1        Het verzoek om een prejudiciële beslissing betreft de uitlegging van artikel 7, punt 2, van verordening (EU) nr. 1215/2012 van het Europees Parlement en de Raad van 12 december 2012 betreffende de rechterlijke bevoegdheid, de erkenning en de tenuitvoerlegging van beslissingen in burgerlijke en handelszaken (PB 2012, L 351, blz. 1).

2        Dit verzoek is ingediend in het kader van een geding tussen MA, een Oostenrijks ingezetene, enerzijds, en FCA Italy SpA en FPT Industrial SpA, twee Italiaanse vennootschappen, anderzijds, over de aansprakelijkheid van FCA Italy SpA en FPT Industrial SpA voor de schade die voortvloeit uit de inbouw van een manipulatie-instrument dat de doelmatigheid van de emissiecontrolesystemen in een door MA gekocht voertuig vermindert.

### Doelen
1 – Neem een stuk uit de aangeleverde tekst woordelijk over. Begin bij de woorden "1        Het verzoek om" en stop na "gekocht voertuig vermindert.".
2 – Beantwoord over de aangeleverde tekst de volgende vragen.
(a) Van welk artikel van welke verordening wordt de uitlegging gevraagd?
(b) Hoe wordt MA in de tekst omschreven?
(c) Welke twee vennootschappen staan tegenover MA?

### Bronmateriaal
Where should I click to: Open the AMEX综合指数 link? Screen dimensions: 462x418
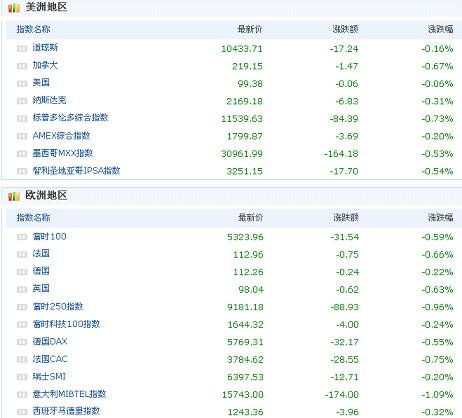point(61,136)
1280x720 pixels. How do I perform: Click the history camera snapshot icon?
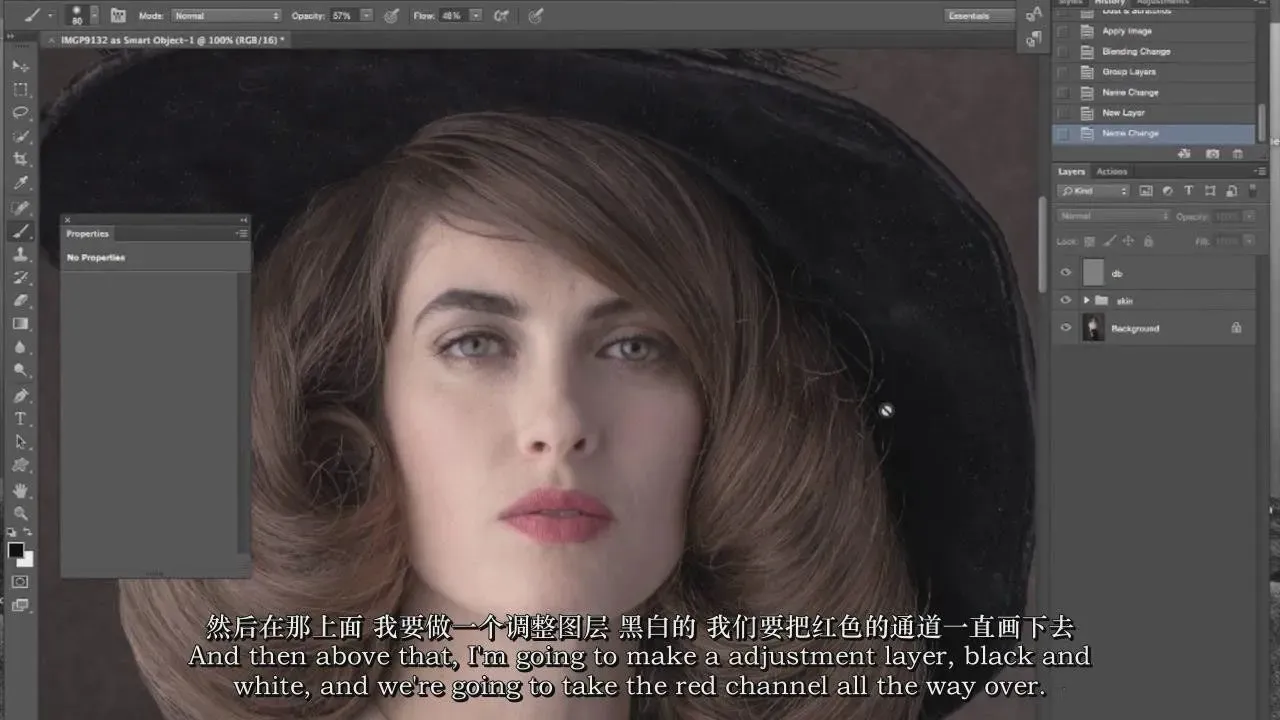pyautogui.click(x=1212, y=154)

### Antwoorden
1 –
1        Het verzoek om een prejudiciële beslissing betreft de uitlegging van artikel 7, punt 2, van verordening (EU) nr. 1215/2012 van het Europees Parlement en de Raad van 12 december 2012 betreffende de rechterlijke bevoegdheid, de erkenning en de tenuitvoerlegging van beslissingen in burgerlijke en handelszaken (PB 2012, L 351, blz. 1).

2        Dit verzoek is ingediend in het kader van een geding tussen MA, een Oostenrijks ingezetene, enerzijds, en FCA Italy SpA en FPT Industrial SpA, twee Italiaanse vennootschappen, anderzijds, over de aansprakelijkheid van FCA Italy SpA en FPT Industrial SpA voor de schade die voortvloeit uit de inbouw van een manipulatie-instrument dat de doelmatigheid van de emissiecontrolesystemen in een door MA gekocht voertuig vermindert.

2 –
(a) Artikel 7, punt 2, van verordening (EU) nr. 1215/2012.
(b) Als een Oostenrijks ingezetene.
(c) FCA Italy SpA en FPT Industrial SpA.